TASK ITEM: Go through the data below and copy each line that includes "agent".

:: GIVEN RECORDS ::

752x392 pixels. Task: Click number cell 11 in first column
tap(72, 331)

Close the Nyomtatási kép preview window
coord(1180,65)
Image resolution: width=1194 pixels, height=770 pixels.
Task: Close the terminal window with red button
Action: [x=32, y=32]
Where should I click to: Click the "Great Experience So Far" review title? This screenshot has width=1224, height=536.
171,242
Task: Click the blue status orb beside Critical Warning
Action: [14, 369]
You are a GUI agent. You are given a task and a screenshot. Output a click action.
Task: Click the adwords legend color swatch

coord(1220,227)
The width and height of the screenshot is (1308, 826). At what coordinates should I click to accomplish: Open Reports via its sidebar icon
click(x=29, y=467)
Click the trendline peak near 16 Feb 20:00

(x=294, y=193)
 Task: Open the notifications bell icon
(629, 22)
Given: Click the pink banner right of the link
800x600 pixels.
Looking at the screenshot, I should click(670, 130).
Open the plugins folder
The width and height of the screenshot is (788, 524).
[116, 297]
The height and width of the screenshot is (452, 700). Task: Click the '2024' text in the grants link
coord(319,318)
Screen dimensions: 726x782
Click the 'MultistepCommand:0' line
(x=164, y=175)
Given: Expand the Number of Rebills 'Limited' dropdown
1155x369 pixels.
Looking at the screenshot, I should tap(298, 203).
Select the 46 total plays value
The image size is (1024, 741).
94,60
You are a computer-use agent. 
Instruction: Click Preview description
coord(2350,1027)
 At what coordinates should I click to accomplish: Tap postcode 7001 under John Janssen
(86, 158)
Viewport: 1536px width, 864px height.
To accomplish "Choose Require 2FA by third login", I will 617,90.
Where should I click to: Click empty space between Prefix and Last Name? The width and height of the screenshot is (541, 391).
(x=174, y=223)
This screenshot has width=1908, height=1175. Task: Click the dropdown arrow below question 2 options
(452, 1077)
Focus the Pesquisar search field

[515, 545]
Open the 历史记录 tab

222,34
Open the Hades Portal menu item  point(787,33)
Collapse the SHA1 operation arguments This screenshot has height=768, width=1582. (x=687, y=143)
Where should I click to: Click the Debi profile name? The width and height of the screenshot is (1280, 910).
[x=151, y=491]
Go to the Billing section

:::

THE ANSWER:
You are a GUI agent. You are given a task and a screenshot. Output a click action.
You are a computer-use agent. 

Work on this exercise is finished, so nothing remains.